___ TEXTE SOURCE
Après juin 1968, comme après tout mouvement qui inspire une trouille bleue aux tenants de l’ordre capitaliste, la bourgeoisie s’est employée à éliminer un maximum de traces de ces deux mois de crise sociale et politique. Une fois le premier travail d’effacement accompli, à l’aide d’un certain nombre de repentis, de philosophes, de sociologues et d’hommes des médias patentés, les commémorations ont pu commencer à être produites pour les médias de masse, en niant l’essentiel pour les générations suivantes : le caractère ouvrier et le caractère politique des « événements ».
Début mai 1968, la répression des étudiants en
lutte aboutit à deux résultats inverses des espoirs de la
bourgeoisie :
- de plus en plus de jeunes, étudiants et lycéens, rejoignent
le mouvement
- le mouvement étudiant gagne de plus en plus la sympathie des
milieux populaires.
______
___ DONNÉES EXTRAITES
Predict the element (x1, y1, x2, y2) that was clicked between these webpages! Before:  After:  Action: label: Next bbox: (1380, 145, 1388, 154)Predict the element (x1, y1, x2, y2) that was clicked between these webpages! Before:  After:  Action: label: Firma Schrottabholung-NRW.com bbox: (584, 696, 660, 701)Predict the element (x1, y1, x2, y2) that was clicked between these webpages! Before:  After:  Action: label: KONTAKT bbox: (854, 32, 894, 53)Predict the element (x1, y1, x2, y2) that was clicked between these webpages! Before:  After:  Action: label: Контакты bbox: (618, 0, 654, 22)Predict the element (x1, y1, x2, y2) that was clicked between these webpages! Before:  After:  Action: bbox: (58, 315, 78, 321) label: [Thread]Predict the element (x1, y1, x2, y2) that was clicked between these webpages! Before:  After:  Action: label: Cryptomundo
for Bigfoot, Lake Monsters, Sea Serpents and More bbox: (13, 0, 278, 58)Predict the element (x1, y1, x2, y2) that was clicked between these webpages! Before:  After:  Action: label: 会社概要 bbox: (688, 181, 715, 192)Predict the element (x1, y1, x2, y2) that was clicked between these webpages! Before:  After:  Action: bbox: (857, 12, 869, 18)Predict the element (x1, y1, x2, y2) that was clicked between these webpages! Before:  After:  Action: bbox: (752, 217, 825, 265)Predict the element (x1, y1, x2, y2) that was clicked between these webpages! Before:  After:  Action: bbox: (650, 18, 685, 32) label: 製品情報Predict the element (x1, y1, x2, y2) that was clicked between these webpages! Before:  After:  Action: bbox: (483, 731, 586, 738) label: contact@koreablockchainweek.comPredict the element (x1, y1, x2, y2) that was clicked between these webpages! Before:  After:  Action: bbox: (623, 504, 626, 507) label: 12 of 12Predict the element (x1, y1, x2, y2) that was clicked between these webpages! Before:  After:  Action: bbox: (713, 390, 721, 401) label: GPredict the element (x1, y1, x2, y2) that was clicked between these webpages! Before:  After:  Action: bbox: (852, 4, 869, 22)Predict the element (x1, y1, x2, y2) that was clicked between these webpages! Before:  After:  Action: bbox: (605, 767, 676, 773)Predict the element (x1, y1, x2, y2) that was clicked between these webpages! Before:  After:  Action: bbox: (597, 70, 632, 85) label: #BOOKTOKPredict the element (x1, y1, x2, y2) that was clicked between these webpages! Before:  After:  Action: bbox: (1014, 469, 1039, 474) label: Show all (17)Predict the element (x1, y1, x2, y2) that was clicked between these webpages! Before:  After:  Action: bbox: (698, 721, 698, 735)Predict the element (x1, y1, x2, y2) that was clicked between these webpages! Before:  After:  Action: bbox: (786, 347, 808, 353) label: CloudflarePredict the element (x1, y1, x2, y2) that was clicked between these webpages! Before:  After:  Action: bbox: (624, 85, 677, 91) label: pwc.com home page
______
[TRAVAIL DEMANDÉ]
Modifiez le passage du texte sur Mai 1968 allant de « Après juin 1968, comme » à « milieux populaires. » : reproduisez-le en remplaçant « sympathie » par « faveur ». Les enregistrements n'interviennent en rien dans ce travail.

[RÉPONSE ATTENDUE]
Après juin 1968, comme après tout mouvement qui inspire une trouille bleue aux tenants de l’ordre capitaliste, la bourgeoisie s’est employée à éliminer un maximum de traces de ces deux mois de crise sociale et politique. Une fois le premier travail d’effacement accompli, à l’aide d’un certain nombre de repentis, de philosophes, de sociologues et d’hommes des médias patentés, les commémorations ont pu commencer à être produites pour les médias de masse, en niant l’essentiel pour les générations suivantes : le caractère ouvrier et le caractère politique des « événements ».
Début mai 1968, la répression des étudiants en
lutte aboutit à deux résultats inverses des espoirs de la
bourgeoisie :
- de plus en plus de jeunes, étudiants et lycéens, rejoignent
le mouvement
- le mouvement étudiant gagne de plus en plus la faveur des
milieux populaires.